BEGIN Data in this exercise
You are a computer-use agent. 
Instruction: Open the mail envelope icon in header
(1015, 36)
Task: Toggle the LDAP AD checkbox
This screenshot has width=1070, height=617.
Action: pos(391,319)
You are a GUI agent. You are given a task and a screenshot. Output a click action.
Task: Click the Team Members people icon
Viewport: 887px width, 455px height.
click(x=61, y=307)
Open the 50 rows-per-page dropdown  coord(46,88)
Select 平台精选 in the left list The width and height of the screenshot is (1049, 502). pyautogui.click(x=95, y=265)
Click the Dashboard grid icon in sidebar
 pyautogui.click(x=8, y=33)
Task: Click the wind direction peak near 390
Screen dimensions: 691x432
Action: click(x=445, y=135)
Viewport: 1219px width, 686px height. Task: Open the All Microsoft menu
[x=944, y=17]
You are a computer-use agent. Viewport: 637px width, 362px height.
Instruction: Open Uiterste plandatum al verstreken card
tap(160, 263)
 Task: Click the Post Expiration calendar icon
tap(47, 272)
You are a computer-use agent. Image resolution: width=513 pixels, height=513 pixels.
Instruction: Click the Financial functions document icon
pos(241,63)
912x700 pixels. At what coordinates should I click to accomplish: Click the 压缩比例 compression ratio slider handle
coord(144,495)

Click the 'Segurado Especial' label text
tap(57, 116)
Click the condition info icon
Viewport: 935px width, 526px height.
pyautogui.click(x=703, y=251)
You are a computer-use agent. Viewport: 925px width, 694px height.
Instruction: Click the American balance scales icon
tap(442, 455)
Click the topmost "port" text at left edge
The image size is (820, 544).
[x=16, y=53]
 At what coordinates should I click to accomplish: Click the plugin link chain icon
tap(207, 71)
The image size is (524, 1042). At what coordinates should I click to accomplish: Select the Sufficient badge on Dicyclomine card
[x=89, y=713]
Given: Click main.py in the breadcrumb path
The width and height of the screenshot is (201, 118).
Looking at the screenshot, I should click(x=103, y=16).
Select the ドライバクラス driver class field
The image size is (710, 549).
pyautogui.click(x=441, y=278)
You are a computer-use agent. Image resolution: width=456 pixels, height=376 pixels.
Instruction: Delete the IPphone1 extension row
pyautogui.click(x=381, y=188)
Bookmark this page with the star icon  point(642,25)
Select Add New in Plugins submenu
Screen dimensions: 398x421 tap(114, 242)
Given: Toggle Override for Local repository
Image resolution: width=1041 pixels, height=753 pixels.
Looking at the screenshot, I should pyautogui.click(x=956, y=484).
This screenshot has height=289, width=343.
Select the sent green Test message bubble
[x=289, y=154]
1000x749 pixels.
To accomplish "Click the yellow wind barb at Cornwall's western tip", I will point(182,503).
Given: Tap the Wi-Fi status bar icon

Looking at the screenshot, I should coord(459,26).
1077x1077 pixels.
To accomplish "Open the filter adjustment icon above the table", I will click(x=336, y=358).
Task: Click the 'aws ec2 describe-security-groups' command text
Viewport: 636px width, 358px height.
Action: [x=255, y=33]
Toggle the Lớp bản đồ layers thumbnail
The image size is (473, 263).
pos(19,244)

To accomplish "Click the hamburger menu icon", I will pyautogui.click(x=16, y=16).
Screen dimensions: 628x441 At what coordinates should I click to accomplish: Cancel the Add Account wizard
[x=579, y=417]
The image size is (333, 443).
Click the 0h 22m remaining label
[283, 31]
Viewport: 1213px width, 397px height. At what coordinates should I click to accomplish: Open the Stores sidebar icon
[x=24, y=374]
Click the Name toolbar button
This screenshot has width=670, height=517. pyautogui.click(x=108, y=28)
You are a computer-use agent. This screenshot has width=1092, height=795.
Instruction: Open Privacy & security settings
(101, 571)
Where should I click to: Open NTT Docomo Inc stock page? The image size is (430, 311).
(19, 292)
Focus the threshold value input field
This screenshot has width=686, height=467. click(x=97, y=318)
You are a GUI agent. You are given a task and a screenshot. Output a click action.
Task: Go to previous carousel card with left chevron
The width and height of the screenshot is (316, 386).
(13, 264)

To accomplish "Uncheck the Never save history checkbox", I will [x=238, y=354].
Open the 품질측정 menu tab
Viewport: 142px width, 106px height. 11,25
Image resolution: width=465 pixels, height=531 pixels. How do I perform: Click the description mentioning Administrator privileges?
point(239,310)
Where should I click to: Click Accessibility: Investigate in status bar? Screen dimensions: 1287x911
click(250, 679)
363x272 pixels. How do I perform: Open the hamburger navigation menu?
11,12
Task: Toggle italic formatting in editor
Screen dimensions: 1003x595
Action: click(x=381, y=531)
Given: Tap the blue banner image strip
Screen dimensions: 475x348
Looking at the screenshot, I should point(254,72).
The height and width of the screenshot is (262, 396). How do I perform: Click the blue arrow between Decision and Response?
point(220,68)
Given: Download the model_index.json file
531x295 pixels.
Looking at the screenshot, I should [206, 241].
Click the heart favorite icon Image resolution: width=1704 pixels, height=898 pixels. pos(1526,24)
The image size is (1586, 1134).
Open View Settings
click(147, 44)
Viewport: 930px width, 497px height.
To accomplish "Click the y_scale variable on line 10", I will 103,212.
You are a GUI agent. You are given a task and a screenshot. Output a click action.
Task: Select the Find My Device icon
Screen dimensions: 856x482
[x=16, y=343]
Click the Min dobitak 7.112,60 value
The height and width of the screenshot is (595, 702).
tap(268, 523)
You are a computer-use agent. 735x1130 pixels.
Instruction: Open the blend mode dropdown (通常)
END Data in this exercise
▶ _Exercise instructions_
Check each line above for the string "will", then copy the ones that have it.

▶ _Worked solution_
To accomplish "Click the yellow wind barb at Cornwall's western tip", I will point(182,503).
To accomplish "Open the filter adjustment icon above the table", I will click(x=336, y=358).
To accomplish "Click the hamburger menu icon", I will pyautogui.click(x=16, y=16).
To accomplish "Uncheck the Never save history checkbox", I will [x=238, y=354].
To accomplish "Click the y_scale variable on line 10", I will 103,212.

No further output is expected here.